Item position rows:
+ + +

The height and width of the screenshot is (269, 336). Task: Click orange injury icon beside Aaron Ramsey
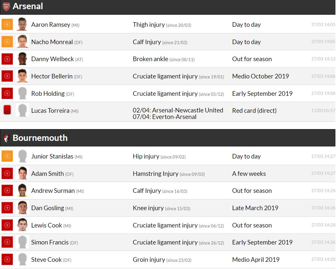point(7,25)
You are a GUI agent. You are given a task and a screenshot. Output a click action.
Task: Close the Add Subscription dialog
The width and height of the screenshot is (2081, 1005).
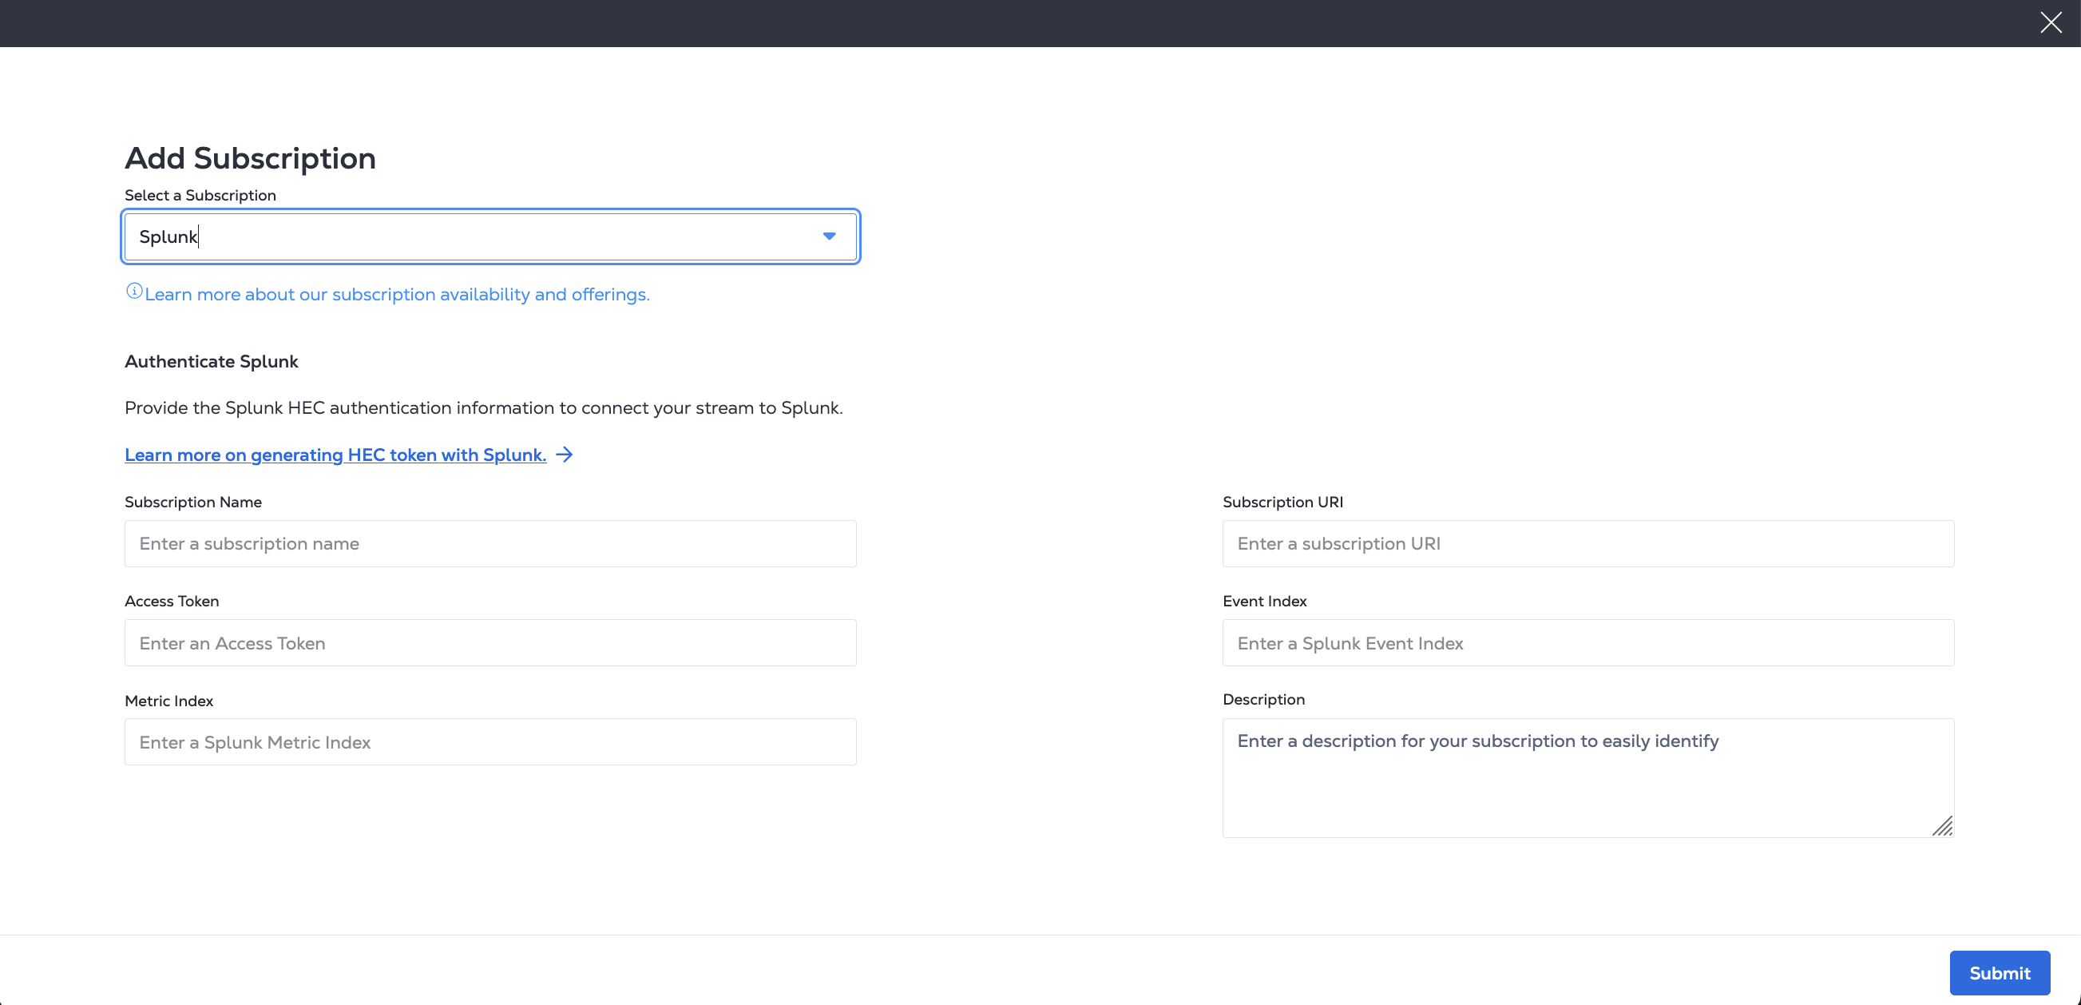(2050, 23)
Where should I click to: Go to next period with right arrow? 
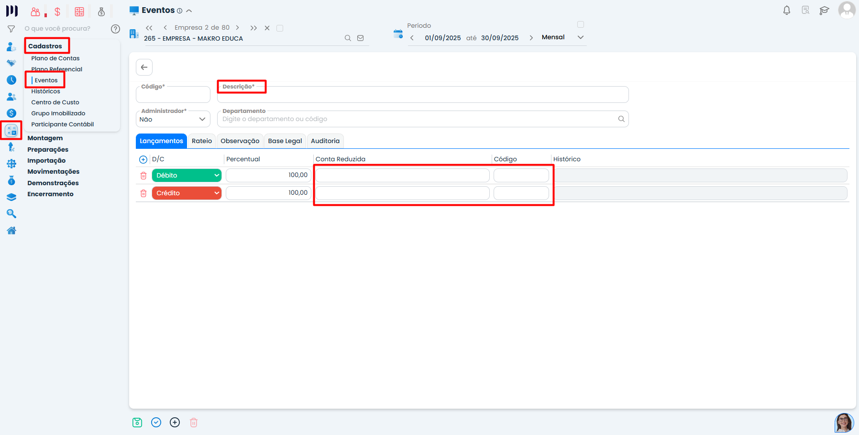coord(531,38)
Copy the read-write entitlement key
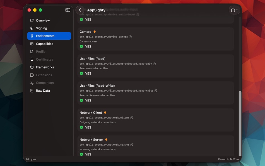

+ + +

■ **Task description**:
Return the text lines of every row above verbatim, omitting the pictures.

■ **Written solution**:
The height and width of the screenshot is (269, 336). Task: Click orange injury icon beside Aaron Ramsey
point(7,25)
You are a GUI agent. You are given a task and a screenshot. Output a click action.
Task: Close the Add Subscription dialog
The width and height of the screenshot is (2081, 1005).
(2050, 23)
Where should I click to: Go to next period with right arrow? 
coord(531,38)
Copy the read-write entitlement key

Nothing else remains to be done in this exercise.